To demand conformity is to invite disappointment; to accept independence is to secure cooperation. A ledger measures the moment; a partnership defines the trajectory. America’s wager on India was never about the quarter but the century. If it forgets that, it forgets its own purpose for engaging in the first place.
These temptations are not unique to one side. India hides behind autonomy, America behind conditionality. India fears entanglement; America fears divergence. Each mistake keeps maturity at bay. But maturity will begin when both escape their own insecurities.
Maturity does not mean harmony on every vote or parallel policies on every front. It means recognizing that two powers, distinct in history and temperament, can advance together without marching in lockstep. Divergence is natural; what matters is direction. Parallel lines never meet, yet they shape the same horizon.
History warns against flawed interpretations. In the Cold War, India mistook autonomy for distance, and America mistook divergence for opposition. Both lost decades. Neither should repeat the error today.
America’s future doesn’t lie with Pakistan, nor India’s with Russia and China. Those ties reflect a defensive past. The U.S.-India bond reflects a more assertive future. Today, the gravity of history pulls Washington and New Delhi toward each other.
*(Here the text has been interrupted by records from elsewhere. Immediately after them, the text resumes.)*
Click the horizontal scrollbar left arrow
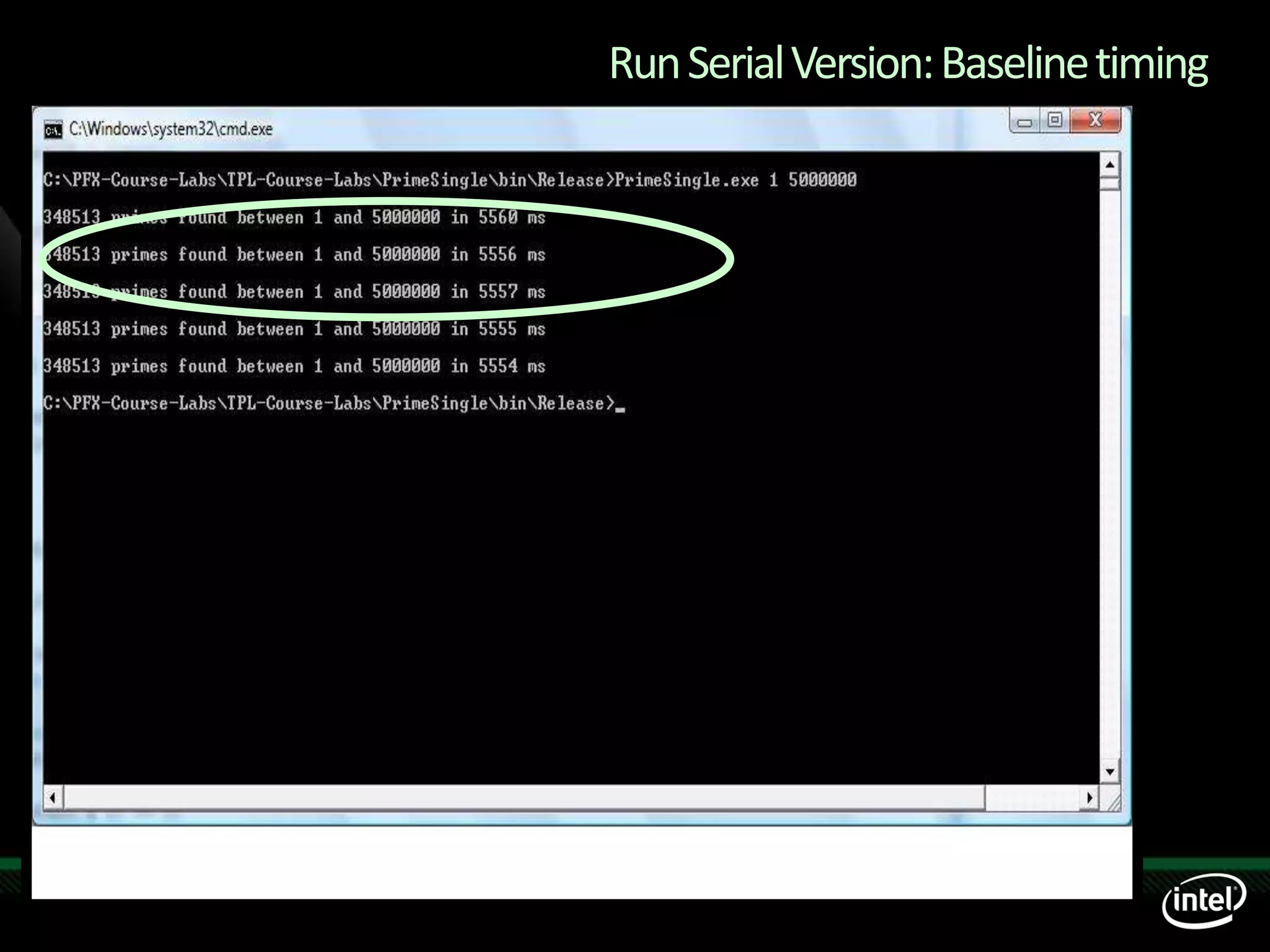This screenshot has height=952, width=1270. [53, 798]
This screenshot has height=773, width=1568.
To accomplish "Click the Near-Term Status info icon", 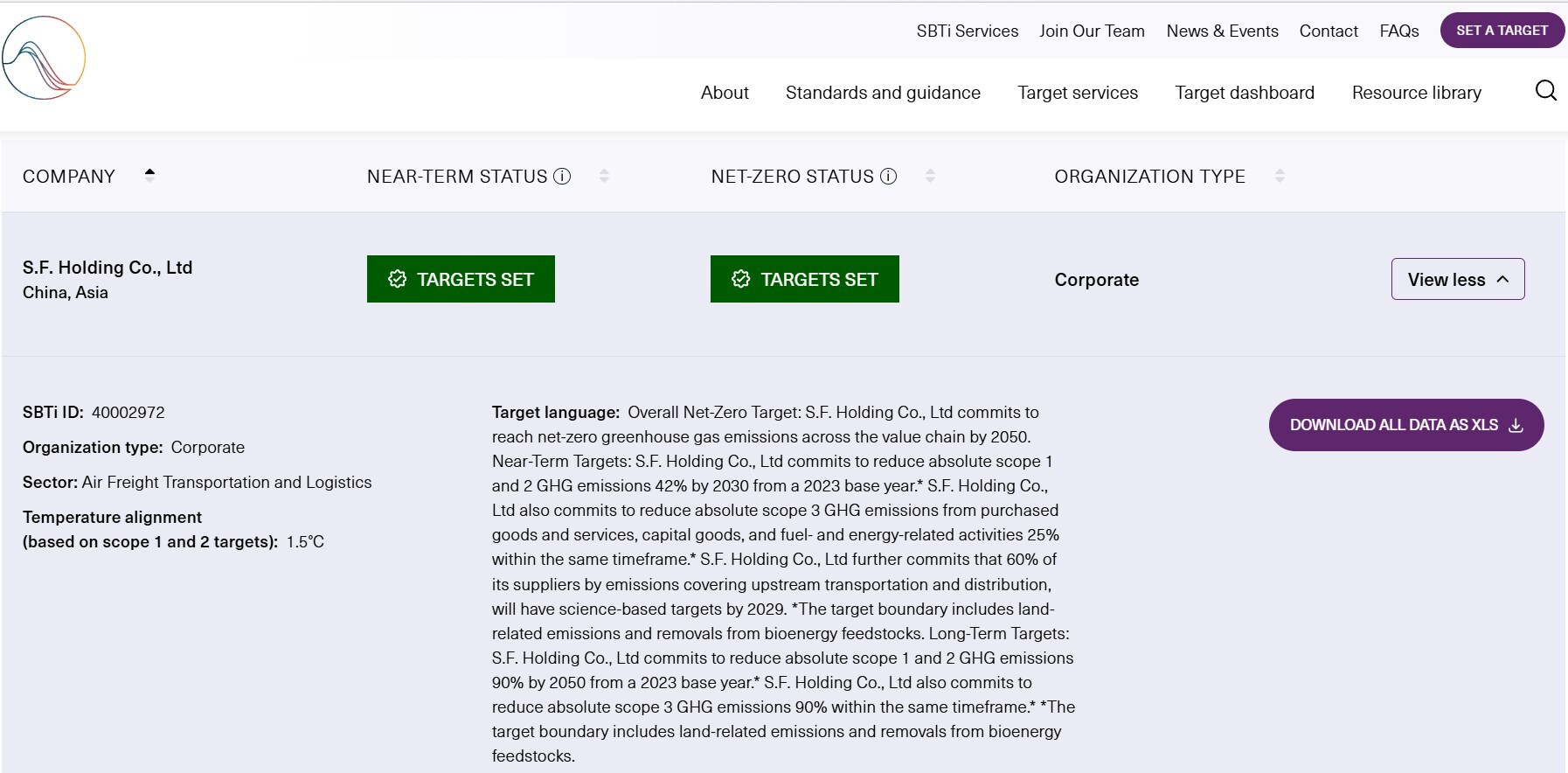I will click(x=562, y=177).
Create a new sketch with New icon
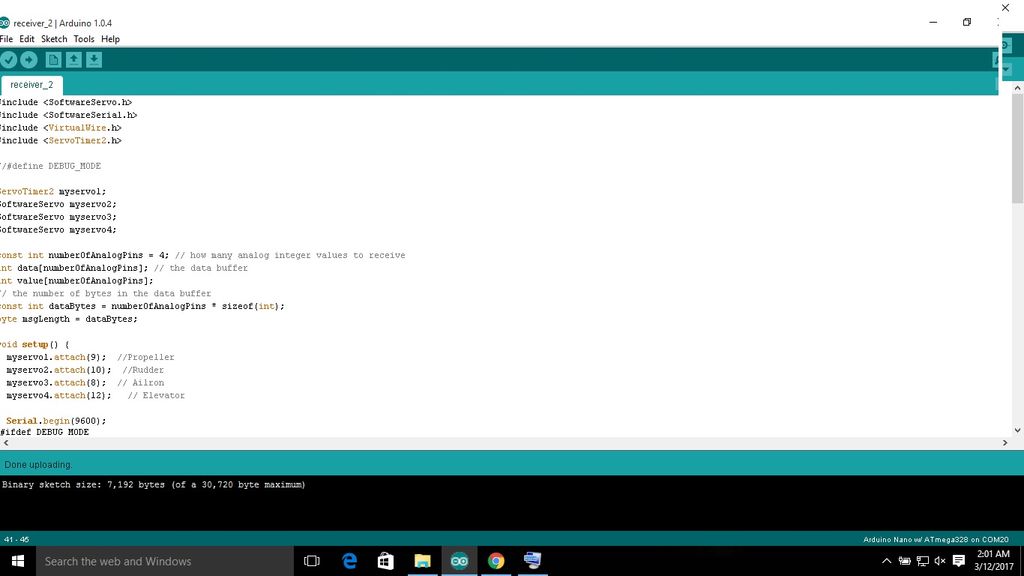The image size is (1024, 576). (54, 60)
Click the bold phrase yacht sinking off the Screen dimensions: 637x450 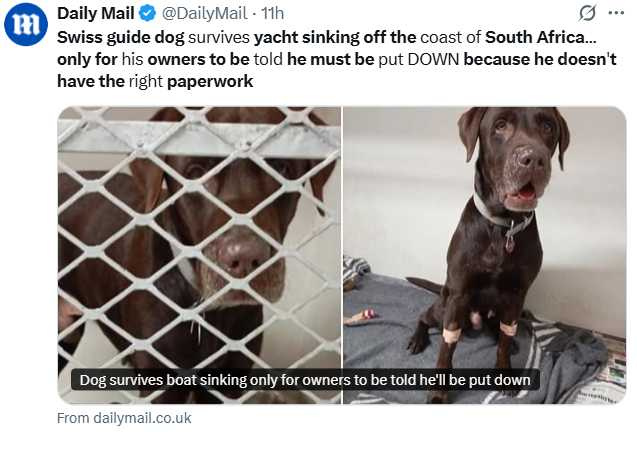pyautogui.click(x=335, y=37)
This truth has already surfaced in moments of crisis and change: when the Quad distributed vaccines across Asia; when Congress chose to waive sanctions under the Countering America’s Adversaries Through Sanctions Act rather than a rupture with India on Russian arms; and when both governments began shifting semiconductor supply chains toward one another.
Each action revealed the outlines of maturity.
A mature relationship accepts neither illusion: that India can rise while avoiding greater burdens, or that America can secure partnership by demanding compliance. It requires equilibrium: the recognition that sovereign powers can differ on tactics yet converge on strategy.
Maturity is not the absence of disagreement, but the habit of alignment. It means two powers, secure in their independence, steady in their cooperation, shaping Asia’s balance not by exception but by design.
The U.S.-India corridor no longer needs breakthroughs or bargains. It requires steadiness and perspective. India must resist the temptation of equating autonomy with detachment. America must resist the temptation of mistaking independence for resistance.
Without India, America cannot balance Asia. Without America, India cannot secure its rise.
History has brought these two great nations to this threshold. They can embrace maturity or relapse into distance and disappointment. But the balance of power in Asia will not be decided in spite of U.S.-India ties. It will be decided through them.
• Kriti Upadhyaya is a visiting fellow at The Heritage Foundation.